# Build #3



## CarolinaNemo (Dec 11, 2008)

This is my latest build I finished up a few weeks ago for a friend. It has Batson products from top to bottom, except for the hypalon foregrip. Batson 60-100 blank, STLG turbo guides, Alps Centra Lock 26 seat, 10" slick butt, and Alps gimbal. The rod is for a 12/0 Senator, so I tried to choose colors with that in mind. I wasn't satisfied with the options available for a tuna block, mainly due to the small diameter of the blocks vs the larger diameter of the seat and grip. I decided to do a short section of cord wrap (tarred nylon seine twine) in front of the seat. It looks pretty neat, and should work well. I really enjoyed playing around with the wraps on this one, and feel I finally got the hang of clean start and stops on the inlays. Overall very happy with the build, and had a lot of fun with it. Pics didn't turn out the greatest, but here they are.

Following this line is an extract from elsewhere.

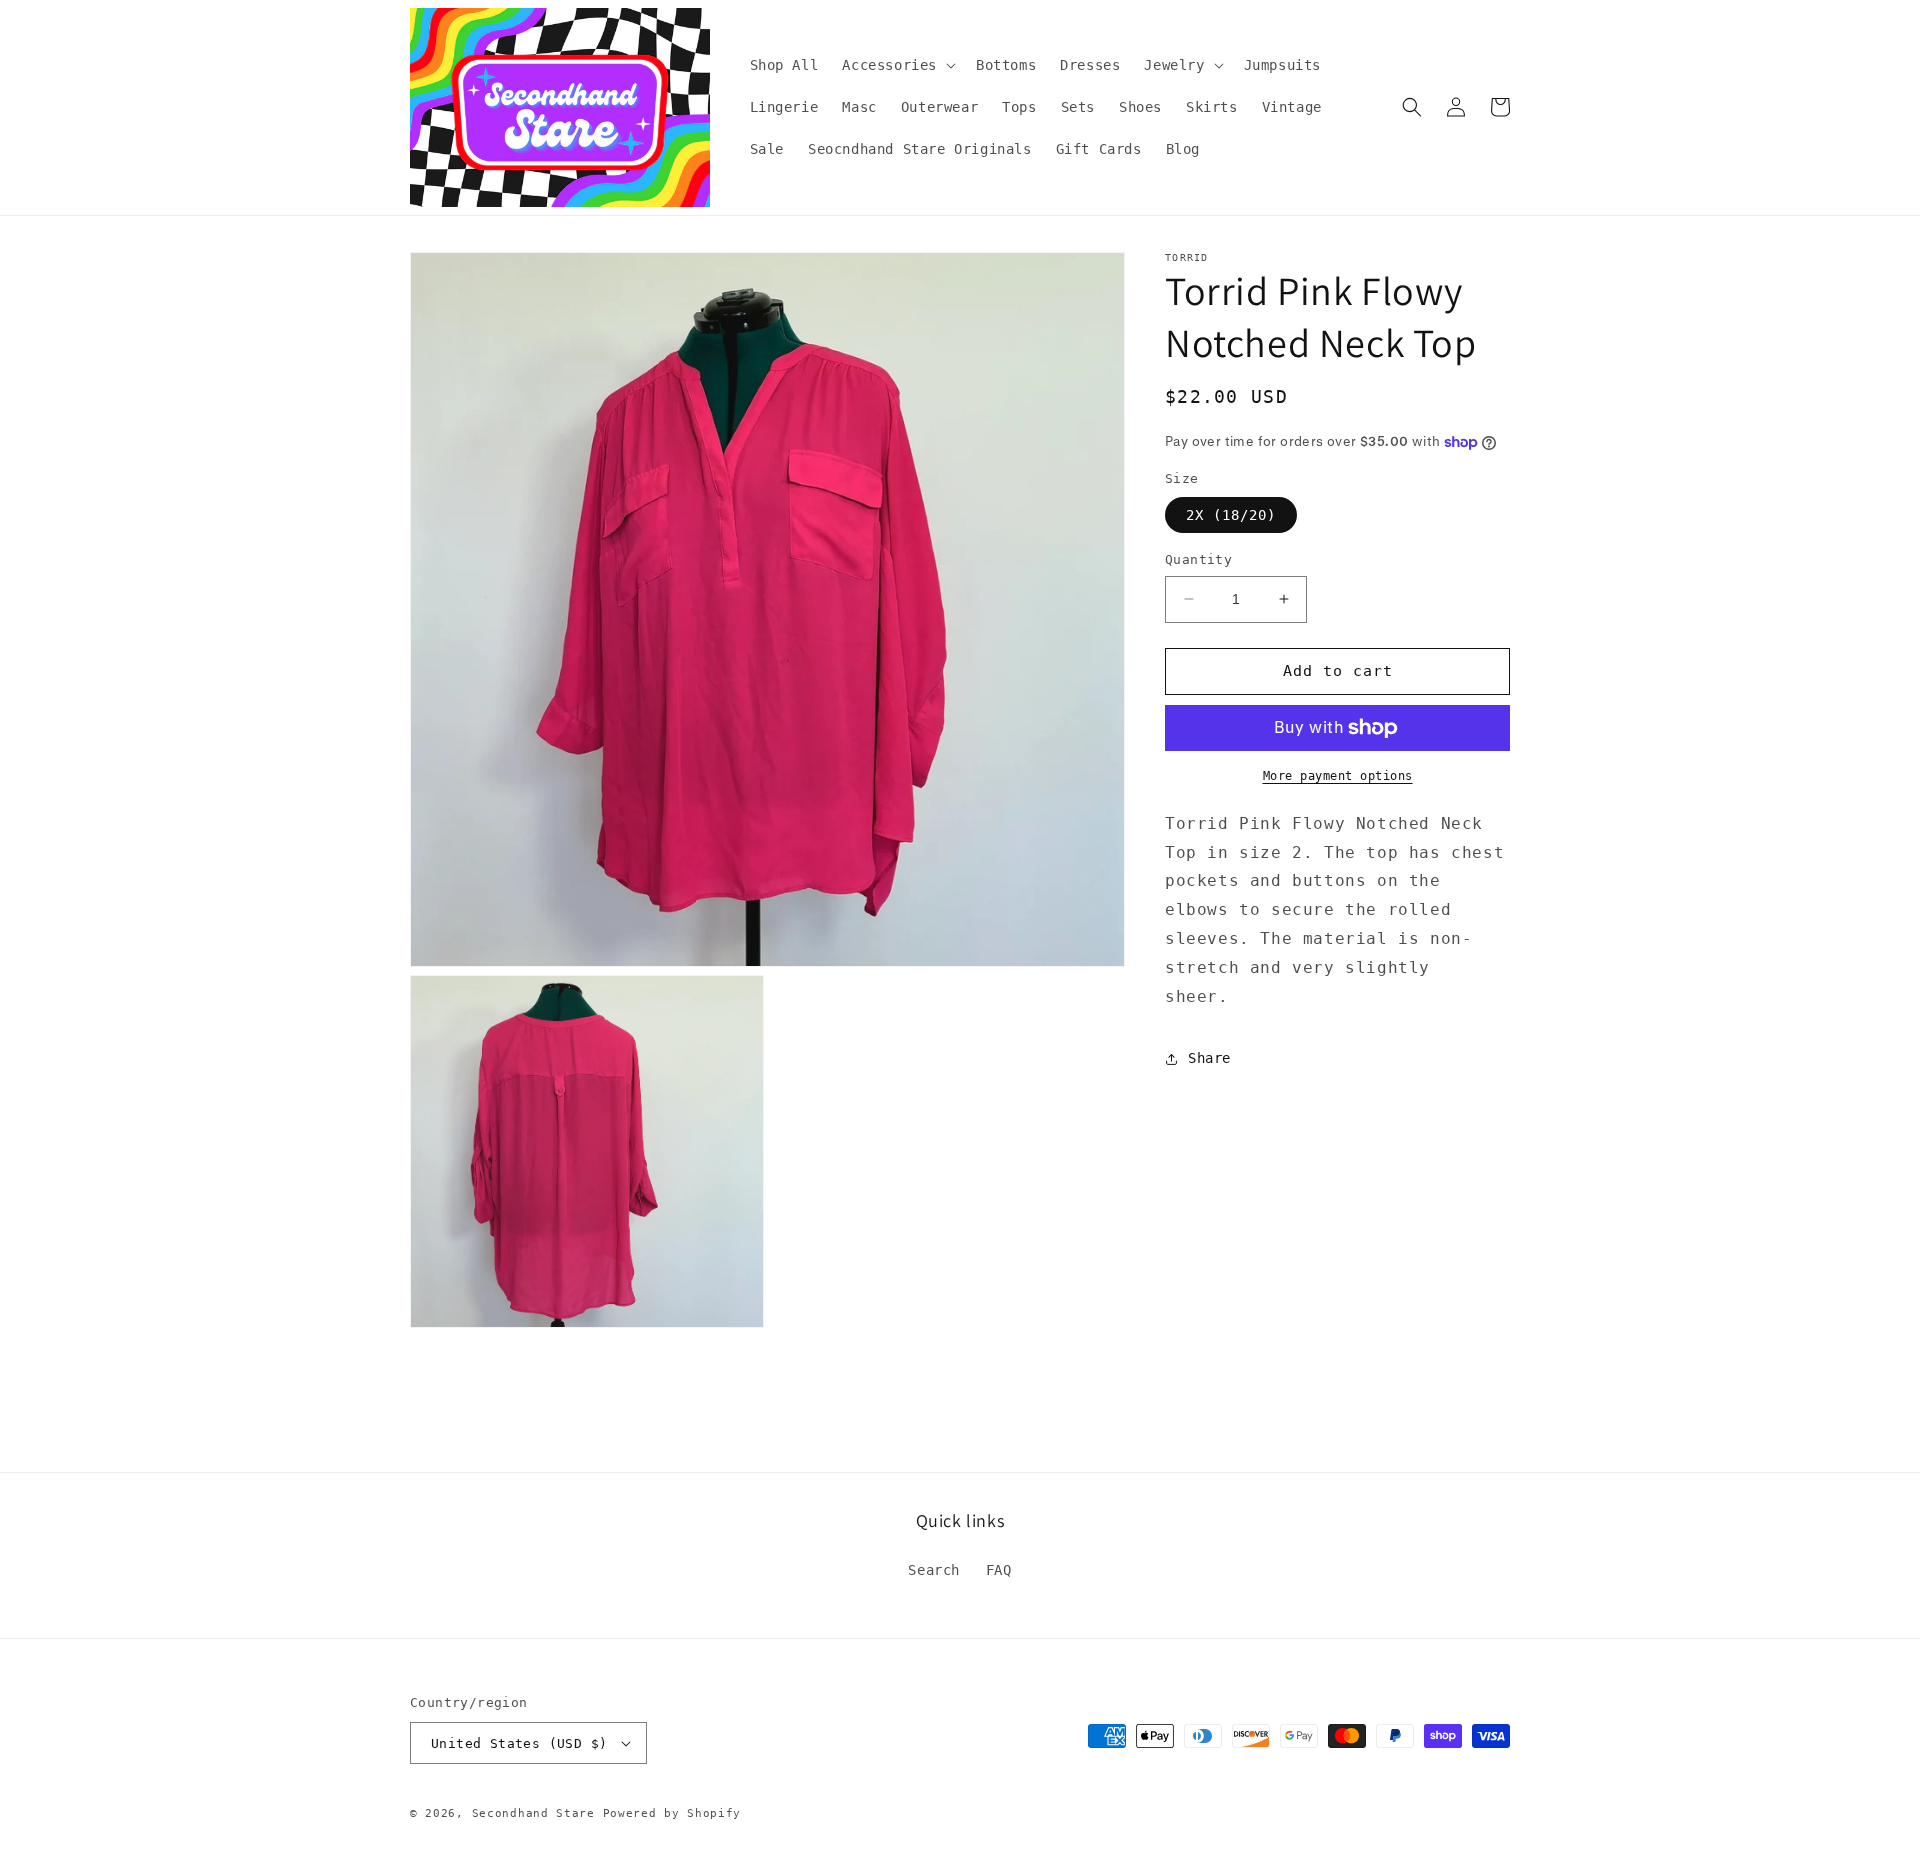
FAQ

Here's a pic the owner took with the reel attached:


----------



## jlentz (Sep 11, 2005)

Looks great. I like the swirl of dragon scale. The dragon scale looks looks awesome, nice even spacing.

John


----------



## Hudak (Sep 10, 2007)

That really looks nice. Very clean, nice color choices. Looks very classy. I like that a lot.


----------



## sunburntspike (Oct 4, 2010)

i'm with john,i really like the barber pole swirl on top of the dragon scales,everything looks great.


----------



## tjbjornsen (Oct 31, 2009)

Wow!
That is something to be proud of!


----------



## fishnuttz (Jun 27, 2008)

Very nice.


----------



## RuddeDogg (Mar 20, 2004)

Sweet!!!!


----------



## Rockfish1 (Apr 8, 2005)

nice lookin work... had that been done in gold my 80tw would look good sittin on top of it...


----------